In the healthcare, mobile satellite communications, and route accounting
markets, the Company does not have established distribution channels.
Rather, we are seeking to develop marketing relationships with other
companies that have, for example, specialized software and established
customer service systems. EMS's success in these markets will be heavily
affected by whether we can identify and structure effective relationships
with these other companies.

- - The Company's Plan to Acquire Control of NetSat 28 is Subject to
FCC Regulatory Approval.
The Company has signed an agreement to purchase a majority interest in
NetSat 28 Company, LLC, which holds a license from the Federal
Communications Commission to operate a high-capacity Ka-band satellite. As
a result, the Company cannot assume control of NetSat 28 without FCC
approval. The FCC's review process has been extended because several other
parties filed objections with the FCC, primarily based on alleged failures
by NetSat 28 to meet construction milestones included in its license to
operate the proposed satellite. In the meantime, EMS is devoting resources
required to maintain progress in satellite design and construction, and to
develop business plans and financing relationships for the NetSat 28
program. In the event the FCC revokes the NetSat 28 license, or does not
approve EMS's acquisition of control, EMS could be unable to recover much
of this ongoing investment, and could experience a material adverse
financial impact.


- - We May Need To Obtain Substantially More Outside Financing To Support
Our Planned Business Activities.
If the FCC approves the Company's assuming control of NetSat 28 Company
LLC, the Company will need to obtain substantial additional outside
financing to complete the NetSat 28 project. Depending upon market
conditions, the necessary level of financing may not be available to the
Company, or it may be available at a much higher interest rate or with
other less favorable terms than the Company has on its current debt, or at
a higher-than-anticipated cost in terms of equity dilution.

- - The Netsat 28 Business Model Involves Numerous Assumptions About Future
Technical And Market Conditions
If the Company is successful in acquiring a controlling equity interest in
the NetSat 28 program and in obtaining adequate financing to build and
launch the satellite, the revenues and financial returns will depend on
competing technologies and services, and on customer broadband demand and
price sensitivity, in 2003 and later years. Actual conditions at that time
could vary substantially and adversely from those that are assumed for the
purposes of developing and implementing the NetSat 28 program, and in that
case, the program could result in low returns or even substantial losses.

- - EMS's Quarterly Results Are Volatile and Difficult to Predict.
The quarterly earnings contributions of some of our product lines are
heavily dependent on customer orders or product shipments in the final
weeks or days of the quarter. This can create volatility in quarterly
results, and hinders our ability to determine in advance whether quarterly
earnings will meet prevailing analyst expectations.

» **Entries provided**
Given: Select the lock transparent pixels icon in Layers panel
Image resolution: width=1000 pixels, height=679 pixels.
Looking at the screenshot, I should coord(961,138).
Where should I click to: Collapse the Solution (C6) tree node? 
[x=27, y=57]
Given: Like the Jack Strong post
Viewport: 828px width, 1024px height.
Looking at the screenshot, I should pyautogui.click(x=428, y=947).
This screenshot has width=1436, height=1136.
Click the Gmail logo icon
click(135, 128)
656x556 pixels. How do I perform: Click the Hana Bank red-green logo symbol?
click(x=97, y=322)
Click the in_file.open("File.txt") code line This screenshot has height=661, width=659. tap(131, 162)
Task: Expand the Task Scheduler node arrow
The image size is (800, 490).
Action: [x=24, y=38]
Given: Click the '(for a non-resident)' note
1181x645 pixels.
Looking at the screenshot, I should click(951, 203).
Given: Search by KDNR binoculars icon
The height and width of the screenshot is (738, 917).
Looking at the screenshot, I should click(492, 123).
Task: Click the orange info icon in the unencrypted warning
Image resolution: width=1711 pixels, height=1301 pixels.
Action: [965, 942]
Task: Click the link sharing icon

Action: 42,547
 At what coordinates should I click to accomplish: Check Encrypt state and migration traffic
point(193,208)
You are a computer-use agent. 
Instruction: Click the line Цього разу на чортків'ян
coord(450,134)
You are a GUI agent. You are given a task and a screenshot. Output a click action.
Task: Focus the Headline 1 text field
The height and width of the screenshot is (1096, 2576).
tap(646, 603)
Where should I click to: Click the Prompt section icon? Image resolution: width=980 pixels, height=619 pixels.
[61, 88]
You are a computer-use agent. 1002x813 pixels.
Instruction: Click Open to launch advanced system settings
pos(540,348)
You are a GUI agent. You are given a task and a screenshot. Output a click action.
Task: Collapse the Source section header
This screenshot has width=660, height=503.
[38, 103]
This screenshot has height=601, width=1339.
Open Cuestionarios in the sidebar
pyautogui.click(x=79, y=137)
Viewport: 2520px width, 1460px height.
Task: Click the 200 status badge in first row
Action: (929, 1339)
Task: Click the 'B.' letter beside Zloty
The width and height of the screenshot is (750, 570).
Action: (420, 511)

» **Task statement**
Transcribe the part of the risk-factor text starting with "- - The Netsat" and going on through "even substantial losses.".

» **Solution**
- - The Netsat 28 Business Model Involves Numerous Assumptions About Future
Technical And Market Conditions
If the Company is successful in acquiring a controlling equity interest in
the NetSat 28 program and in obtaining adequate financing to build and
launch the satellite, the revenues and financial returns will depend on
competing technologies and services, and on customer broadband demand and
price sensitivity, in 2003 and later years. Actual conditions at that time
could vary substantially and adversely from those that are assumed for the
purposes of developing and implementing the NetSat 28 program, and in that
case, the program could result in low returns or even substantial losses.